Saved data entries

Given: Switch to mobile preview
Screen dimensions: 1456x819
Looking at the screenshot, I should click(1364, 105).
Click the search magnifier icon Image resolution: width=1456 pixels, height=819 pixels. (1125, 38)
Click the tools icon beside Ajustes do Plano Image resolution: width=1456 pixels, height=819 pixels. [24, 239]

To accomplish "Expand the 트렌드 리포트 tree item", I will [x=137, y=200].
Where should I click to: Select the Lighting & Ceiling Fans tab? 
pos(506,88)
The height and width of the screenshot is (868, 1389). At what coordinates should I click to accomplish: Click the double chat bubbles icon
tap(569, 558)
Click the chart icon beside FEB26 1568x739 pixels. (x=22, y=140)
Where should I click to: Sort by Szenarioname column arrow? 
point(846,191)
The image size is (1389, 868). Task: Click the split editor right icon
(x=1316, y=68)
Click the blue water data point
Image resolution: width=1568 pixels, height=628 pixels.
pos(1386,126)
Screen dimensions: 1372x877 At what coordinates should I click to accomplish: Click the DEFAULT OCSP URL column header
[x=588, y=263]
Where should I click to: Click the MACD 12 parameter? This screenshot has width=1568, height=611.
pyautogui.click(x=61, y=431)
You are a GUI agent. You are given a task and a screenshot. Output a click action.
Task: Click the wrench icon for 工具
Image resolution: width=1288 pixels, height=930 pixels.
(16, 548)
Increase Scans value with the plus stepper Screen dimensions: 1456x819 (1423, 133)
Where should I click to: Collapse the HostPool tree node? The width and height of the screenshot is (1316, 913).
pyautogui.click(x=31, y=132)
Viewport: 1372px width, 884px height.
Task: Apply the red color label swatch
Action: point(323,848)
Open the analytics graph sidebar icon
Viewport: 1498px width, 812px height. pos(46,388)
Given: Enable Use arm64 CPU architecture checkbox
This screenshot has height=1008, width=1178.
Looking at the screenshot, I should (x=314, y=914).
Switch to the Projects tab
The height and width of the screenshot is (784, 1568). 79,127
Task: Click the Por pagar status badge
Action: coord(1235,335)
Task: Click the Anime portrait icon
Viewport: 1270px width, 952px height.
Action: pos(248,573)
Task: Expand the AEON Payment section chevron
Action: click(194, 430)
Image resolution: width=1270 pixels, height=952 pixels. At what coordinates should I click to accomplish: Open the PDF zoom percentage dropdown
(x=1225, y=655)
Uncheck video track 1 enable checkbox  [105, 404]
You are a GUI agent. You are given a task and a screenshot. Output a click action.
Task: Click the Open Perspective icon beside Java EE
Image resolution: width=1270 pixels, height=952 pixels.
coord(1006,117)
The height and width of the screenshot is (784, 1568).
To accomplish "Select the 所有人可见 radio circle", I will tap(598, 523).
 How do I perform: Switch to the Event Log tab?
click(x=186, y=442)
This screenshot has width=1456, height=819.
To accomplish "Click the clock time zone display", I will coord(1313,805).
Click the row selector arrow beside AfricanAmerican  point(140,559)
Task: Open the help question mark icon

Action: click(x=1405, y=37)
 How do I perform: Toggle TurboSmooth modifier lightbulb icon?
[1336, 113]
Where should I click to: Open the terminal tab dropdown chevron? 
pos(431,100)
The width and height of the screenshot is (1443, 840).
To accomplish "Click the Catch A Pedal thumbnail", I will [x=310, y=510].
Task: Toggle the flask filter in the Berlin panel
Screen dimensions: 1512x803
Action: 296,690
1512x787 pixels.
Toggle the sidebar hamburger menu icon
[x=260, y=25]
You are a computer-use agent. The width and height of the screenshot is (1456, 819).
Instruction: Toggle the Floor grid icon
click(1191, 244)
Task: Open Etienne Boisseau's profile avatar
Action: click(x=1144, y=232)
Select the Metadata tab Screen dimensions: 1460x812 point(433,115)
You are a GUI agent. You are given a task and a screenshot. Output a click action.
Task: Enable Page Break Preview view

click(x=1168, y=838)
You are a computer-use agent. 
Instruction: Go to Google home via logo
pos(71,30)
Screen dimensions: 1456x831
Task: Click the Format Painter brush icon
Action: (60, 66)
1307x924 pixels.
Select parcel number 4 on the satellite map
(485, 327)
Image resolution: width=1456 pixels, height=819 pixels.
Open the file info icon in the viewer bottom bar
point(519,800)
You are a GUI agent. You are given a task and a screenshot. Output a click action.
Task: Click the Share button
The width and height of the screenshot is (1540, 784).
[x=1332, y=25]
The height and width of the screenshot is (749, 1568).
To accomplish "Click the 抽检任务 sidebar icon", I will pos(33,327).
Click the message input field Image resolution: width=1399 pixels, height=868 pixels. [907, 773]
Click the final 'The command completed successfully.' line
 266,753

## TASK DESCRIPTION
Look through the entries, and return every line that the word "computer" appears in.

## RESPONSE AREA
You are a computer-use agent. The width and height of the screenshot is (1456, 819).
You are a computer-use agent. 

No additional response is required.